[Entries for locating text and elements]
# # #

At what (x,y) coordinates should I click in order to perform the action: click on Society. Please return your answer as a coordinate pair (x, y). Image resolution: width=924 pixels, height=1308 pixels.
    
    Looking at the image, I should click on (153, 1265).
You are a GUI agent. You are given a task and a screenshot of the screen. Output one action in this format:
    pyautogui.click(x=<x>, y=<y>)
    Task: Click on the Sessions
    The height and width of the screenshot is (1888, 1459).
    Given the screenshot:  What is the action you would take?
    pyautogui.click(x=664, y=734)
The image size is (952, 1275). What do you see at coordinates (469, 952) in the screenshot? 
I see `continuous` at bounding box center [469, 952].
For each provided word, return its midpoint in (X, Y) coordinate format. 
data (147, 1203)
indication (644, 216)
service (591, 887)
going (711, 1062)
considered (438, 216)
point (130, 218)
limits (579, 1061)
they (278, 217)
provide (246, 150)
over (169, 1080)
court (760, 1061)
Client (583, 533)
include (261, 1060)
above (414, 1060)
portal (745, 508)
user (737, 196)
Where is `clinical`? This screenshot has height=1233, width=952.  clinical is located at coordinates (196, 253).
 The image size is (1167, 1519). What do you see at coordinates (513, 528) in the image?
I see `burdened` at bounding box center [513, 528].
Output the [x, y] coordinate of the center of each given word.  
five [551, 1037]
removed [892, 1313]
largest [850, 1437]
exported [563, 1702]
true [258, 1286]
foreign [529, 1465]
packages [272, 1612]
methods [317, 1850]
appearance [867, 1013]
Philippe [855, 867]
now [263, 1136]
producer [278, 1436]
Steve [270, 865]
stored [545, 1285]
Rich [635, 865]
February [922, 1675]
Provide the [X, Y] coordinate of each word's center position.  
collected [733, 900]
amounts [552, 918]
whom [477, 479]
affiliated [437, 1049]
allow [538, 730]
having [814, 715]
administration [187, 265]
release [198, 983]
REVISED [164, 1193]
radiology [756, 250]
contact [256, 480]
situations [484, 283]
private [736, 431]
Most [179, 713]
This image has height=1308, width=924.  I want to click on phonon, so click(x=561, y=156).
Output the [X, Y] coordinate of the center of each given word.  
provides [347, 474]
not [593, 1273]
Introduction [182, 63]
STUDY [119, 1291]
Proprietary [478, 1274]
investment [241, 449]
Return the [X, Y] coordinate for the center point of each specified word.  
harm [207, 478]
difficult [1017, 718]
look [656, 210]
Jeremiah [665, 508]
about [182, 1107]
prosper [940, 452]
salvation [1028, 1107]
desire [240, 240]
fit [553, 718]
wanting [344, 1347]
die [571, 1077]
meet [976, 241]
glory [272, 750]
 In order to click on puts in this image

# # #

▶ **EXERCISE REQUIREMENTS**
Retype every record above word for word, leaving nothing out and changing nothing.

▶ **WRITTEN ANSWER**
At what (x,y) coordinates should I click in order to perform the action: click on Society. Please return your answer as a coordinate pair (x, y). Image resolution: width=924 pixels, height=1308 pixels.
    
    Looking at the image, I should click on (153, 1265).
You are a GUI agent. You are given a task and a screenshot of the screen. Output one action in this format:
    pyautogui.click(x=<x>, y=<y>)
    Task: Click on the Sessions
    The height and width of the screenshot is (1888, 1459).
    Given the screenshot:  What is the action you would take?
    pyautogui.click(x=664, y=734)
The image size is (952, 1275). What do you see at coordinates (469, 952) in the screenshot? 
I see `continuous` at bounding box center [469, 952].
For each provided word, return its midpoint in (X, Y) coordinate format. 
data (147, 1203)
indication (644, 216)
service (591, 887)
going (711, 1062)
considered (438, 216)
point (130, 218)
limits (579, 1061)
they (278, 217)
provide (246, 150)
over (169, 1080)
court (760, 1061)
Client (583, 533)
include (261, 1060)
above (414, 1060)
portal (745, 508)
user (737, 196)
Where is `clinical`? This screenshot has height=1233, width=952.  clinical is located at coordinates (196, 253).
 The image size is (1167, 1519). What do you see at coordinates (513, 528) in the image?
I see `burdened` at bounding box center [513, 528].
Output the [x, y] coordinate of the center of each given word.  
five [551, 1037]
removed [892, 1313]
largest [850, 1437]
exported [563, 1702]
true [258, 1286]
foreign [529, 1465]
packages [272, 1612]
methods [317, 1850]
appearance [867, 1013]
Philippe [855, 867]
now [263, 1136]
producer [278, 1436]
Steve [270, 865]
stored [545, 1285]
Rich [635, 865]
February [922, 1675]
Provide the [X, Y] coordinate of each word's center position.  
collected [733, 900]
amounts [552, 918]
whom [477, 479]
affiliated [437, 1049]
allow [538, 730]
having [814, 715]
administration [187, 265]
release [198, 983]
REVISED [164, 1193]
radiology [756, 250]
contact [256, 480]
situations [484, 283]
private [736, 431]
Most [179, 713]
This image has height=1308, width=924.  I want to click on phonon, so click(x=561, y=156).
Output the [X, Y] coordinate of the center of each given word.  
provides [347, 474]
not [593, 1273]
Introduction [182, 63]
STUDY [119, 1291]
Proprietary [478, 1274]
investment [241, 449]
Return the [X, Y] coordinate for the center point of each specified word.  
harm [207, 478]
difficult [1017, 718]
look [656, 210]
Jeremiah [665, 508]
about [182, 1107]
prosper [940, 452]
salvation [1028, 1107]
desire [240, 240]
fit [553, 718]
wanting [344, 1347]
die [571, 1077]
meet [976, 241]
glory [272, 750]
 In order to click on puts in this image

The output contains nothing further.